We paid the Placement Agent (the name of which will be disclosed on a subsequent Current Report on Form 8-K) including its sub-agents, a commission of 10% of the funds raised at the Third Closing (an increase from the 8% commission rate previously paid at some prior Closings) from investors introduced by the Placement Agent. In addition, the Placement Agent received warrants (the “Placement Agent Warrants”) to purchase a number of shares of Common Stock equal to 10% of the shares of Common Stock issuable upon conversion of the Notes sold to the investors at the Third Closing who were introduced by the Placement Agent. As a result of the foregoing arrangement, at the Fourth Closing, the Placement Agent (including its sub-agents) was paid commissions of $23,000, and was issued Placement Agent Warrants to purchase 18,400 shares of Common Stock at an exercise price of $1.25 per share.

The summary set forth above does not purport to be complete and is qualified in its entirety by reference to the forms of Purchase Agreement and Note, which are incorporated by reference herein.

Guarantee

The Company’s wholly-owned subsidiary, Protagenic Therapeutics Canada (2006) Inc., a corporation formed under the laws of the Province of Ontario, Canada, has guaranteed (the “Guaranty”) the full and prompt payment of all obligations when due under the Notes. All actions by the Note holders under the Guaranty may only be taken upon the written consent of a Holder Majority.

The summary set forth above does not purport to be complete and is qualified in its entirety by reference to the Guaranty, which is incorporated by reference herein.

The information set forth in Item 1.01 above is incorporated by reference into this Item 2.03.

The information disclosed in Item 1.01 of this Current Report on Form 8-K is incorporated by reference into this Item 3.02. The sale and issuance of the Notes, and the issuance of shares of Common Stock upon conversion thereof, have been determined to be exempt from registration under the Securities Act in reliance on Section 4(a)(2) of the Securities Act and Rule 506 of Regulation D promulgated thereunder as transactions by an issuer not involving a public offering.
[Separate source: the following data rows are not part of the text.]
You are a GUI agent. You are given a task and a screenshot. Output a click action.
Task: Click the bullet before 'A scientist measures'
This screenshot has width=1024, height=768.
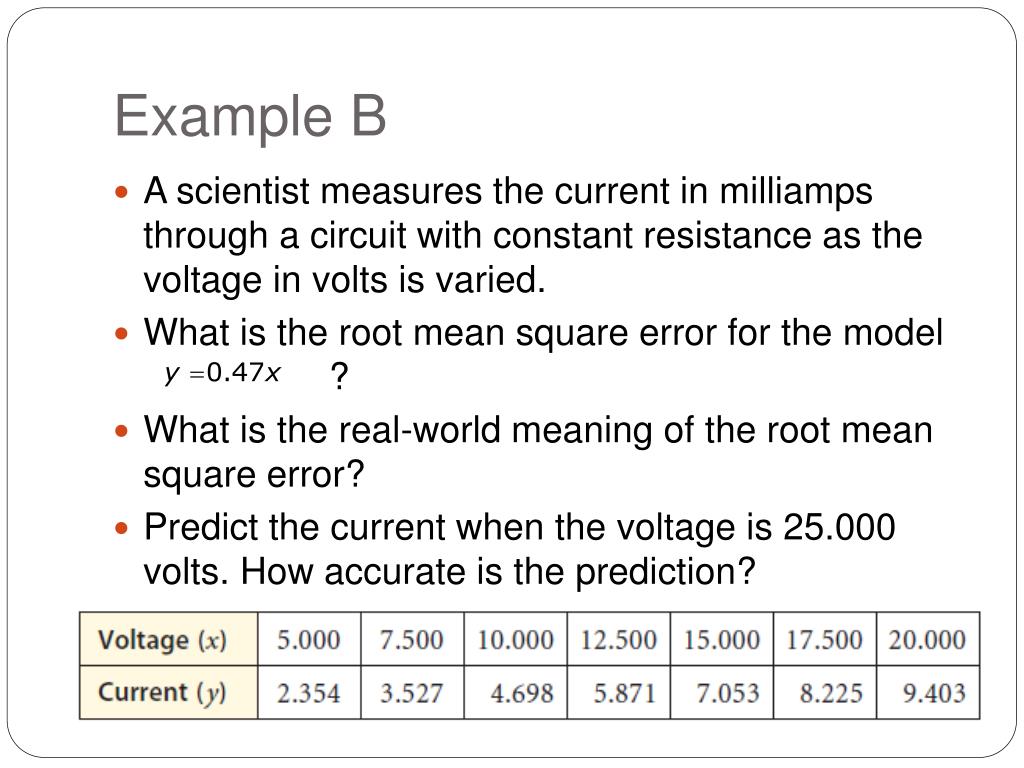[x=121, y=193]
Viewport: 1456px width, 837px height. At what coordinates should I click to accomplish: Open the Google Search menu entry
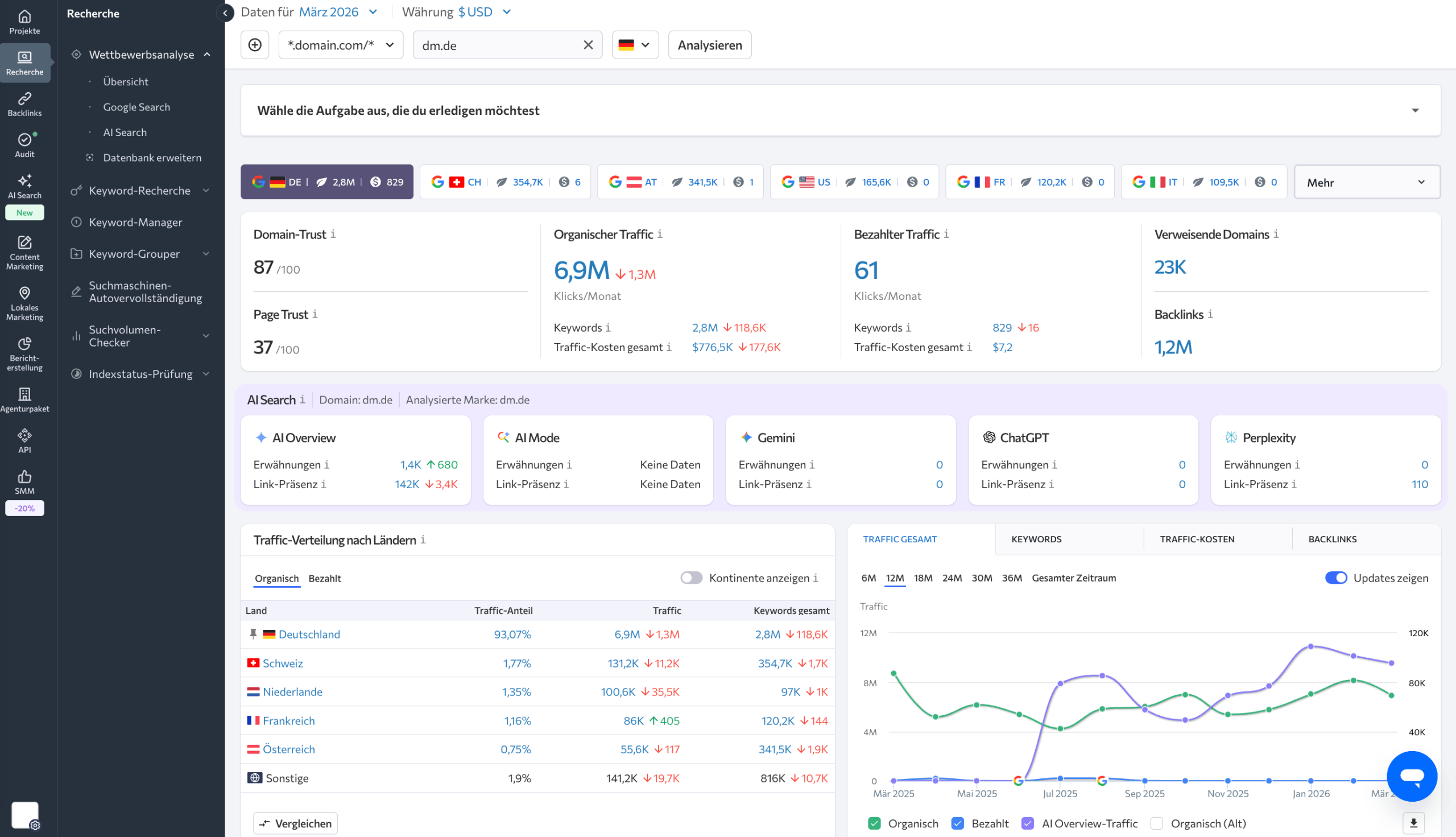(x=136, y=106)
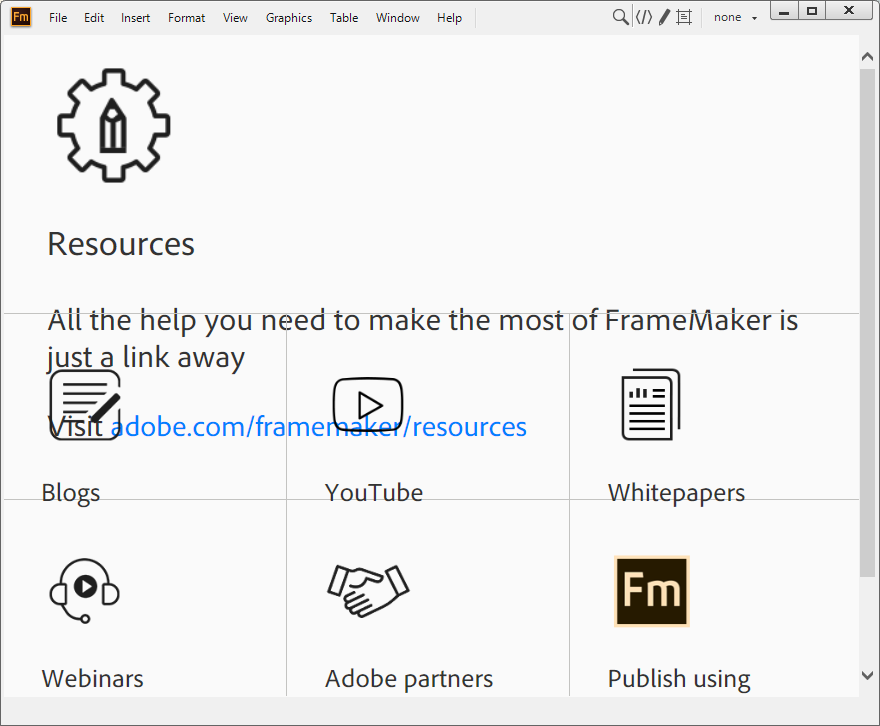Open the Graphics menu
Screen dimensions: 880x726
pyautogui.click(x=288, y=17)
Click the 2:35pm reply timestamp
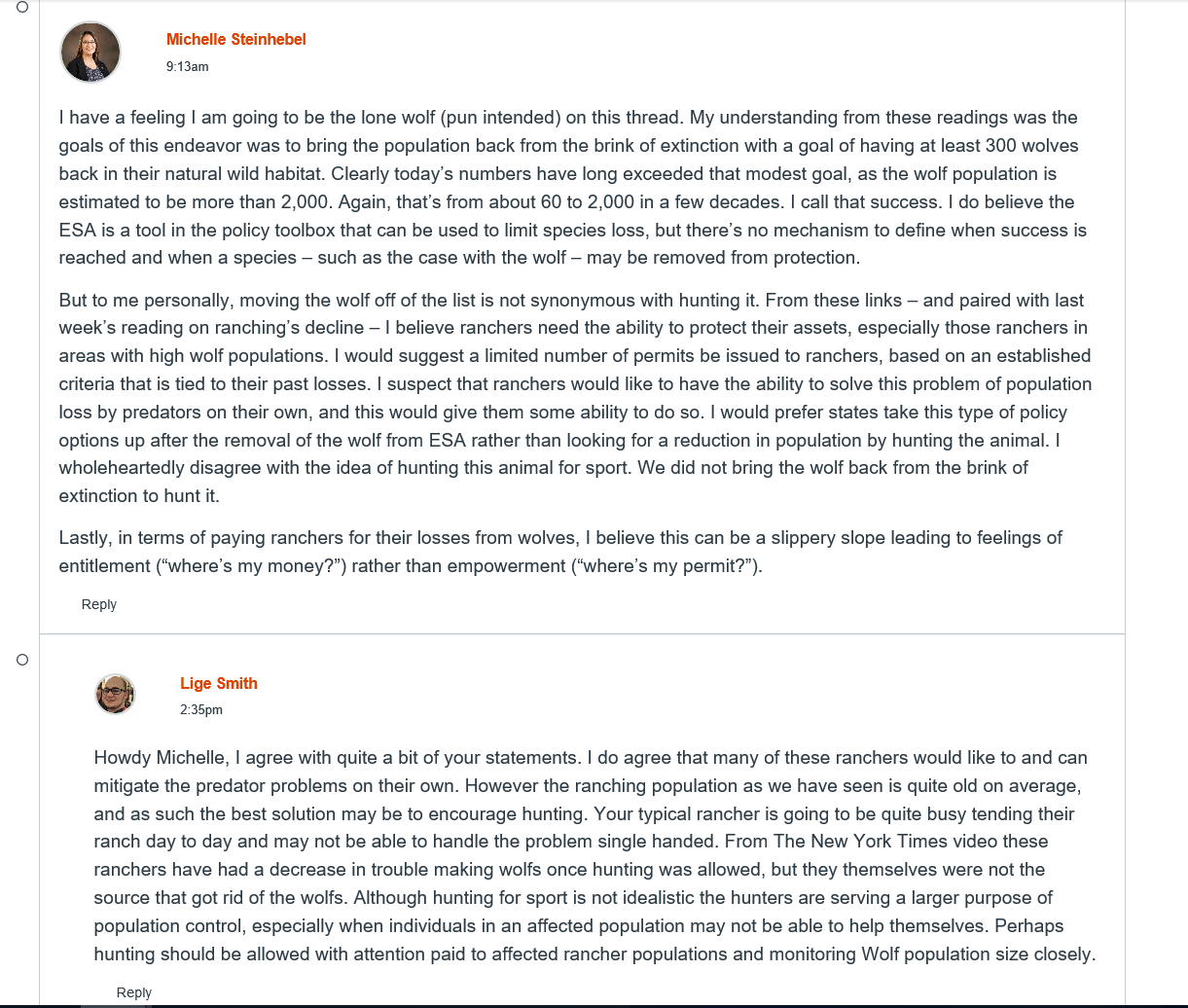The width and height of the screenshot is (1188, 1008). point(201,709)

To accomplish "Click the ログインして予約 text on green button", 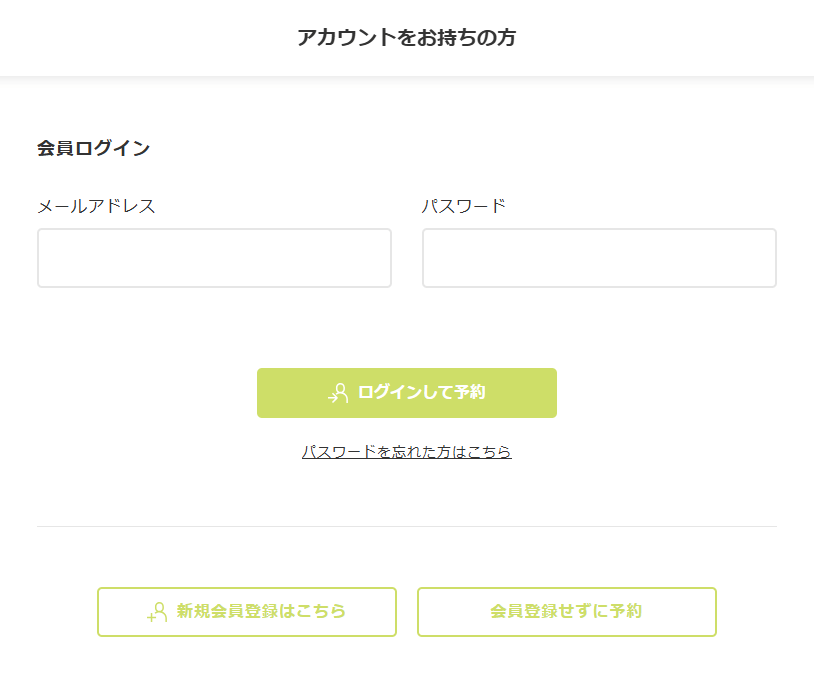I will pos(421,393).
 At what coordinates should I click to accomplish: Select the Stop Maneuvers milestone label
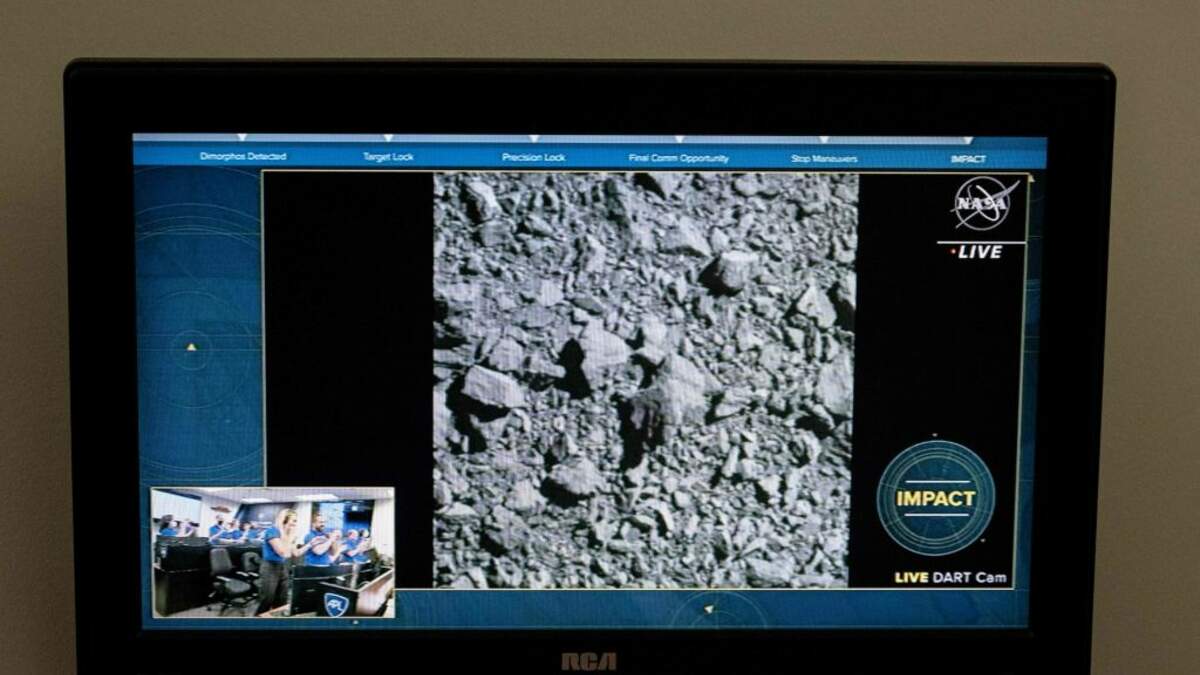(824, 158)
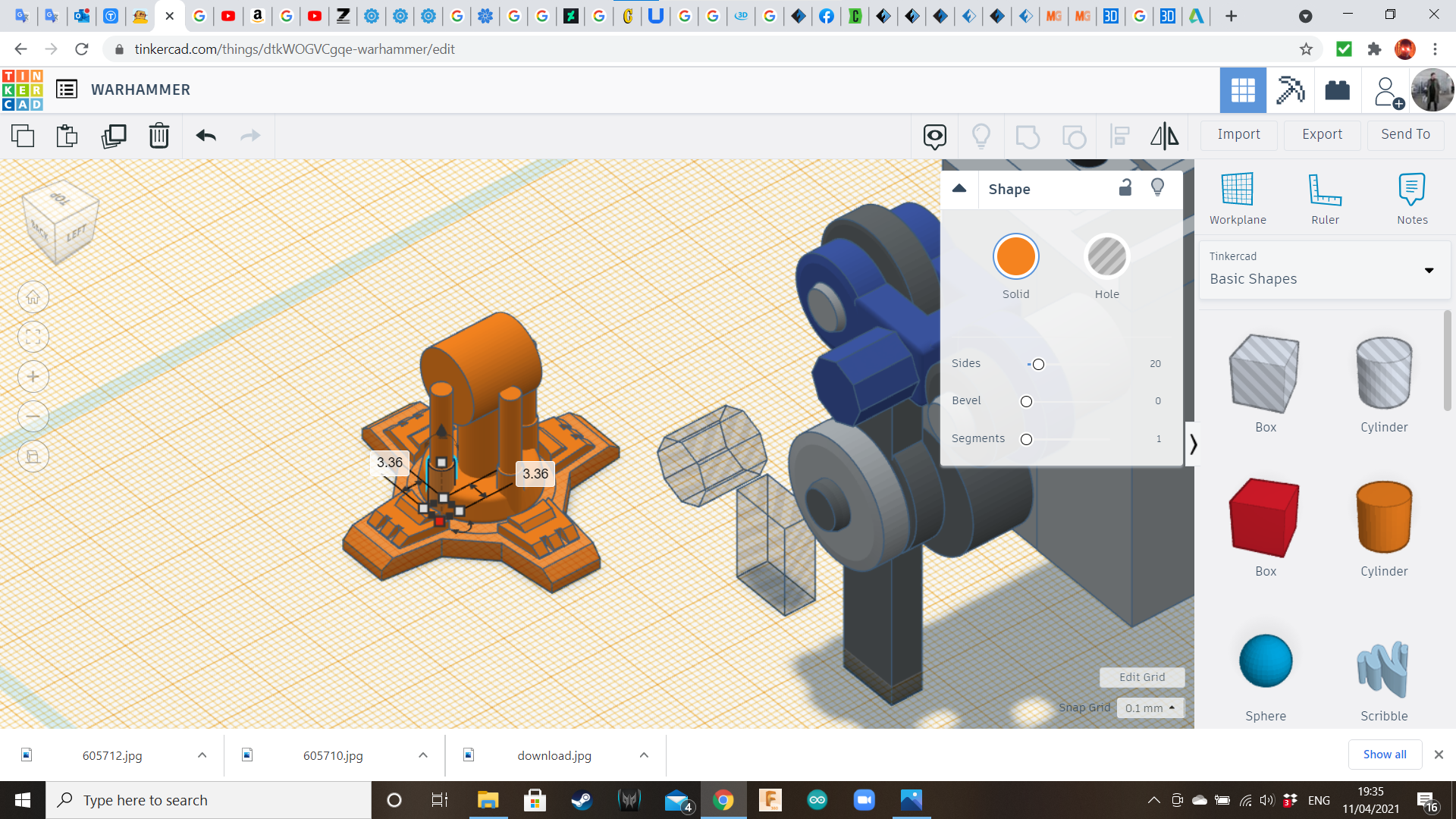Open the Send To menu
The width and height of the screenshot is (1456, 819).
click(x=1405, y=135)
The Investors have represented that they are accredited investors, as that term is defined in Regulation D, and that they are acquiring the securities for investment purposes only and not with a view to or for sale in connection with any distribution thereof.

The information disclosed in Item 1.01 of this Current Report on Form 8-K is incorporated by reference into this Item 3.03.


About PROTAGENIC THERAPEUTICS, INC. (OTCMKTS:PTIX)

Protagenic Therapeutics, Inc., formerly Atrinsic, Inc., is a development-stage company. The Company is a biotechnology company that specializes in the discovery and development of therapeutics to treat central nervous system (CNS) disorders. The Company provides treatments for mood, anxiety, depression and neurodegenerative disorders by using peptide-base, brain active therapeutics. The Company has developed a portfolio of neuropeptides that are in various stages of development and preclinical evaluation for the treatment of various mood disorders. These neuropeptides are called PT00114, PT00121, PT00211, PT00311 and PT00411. As of September 30, 2016, the Company has not generated any revenue.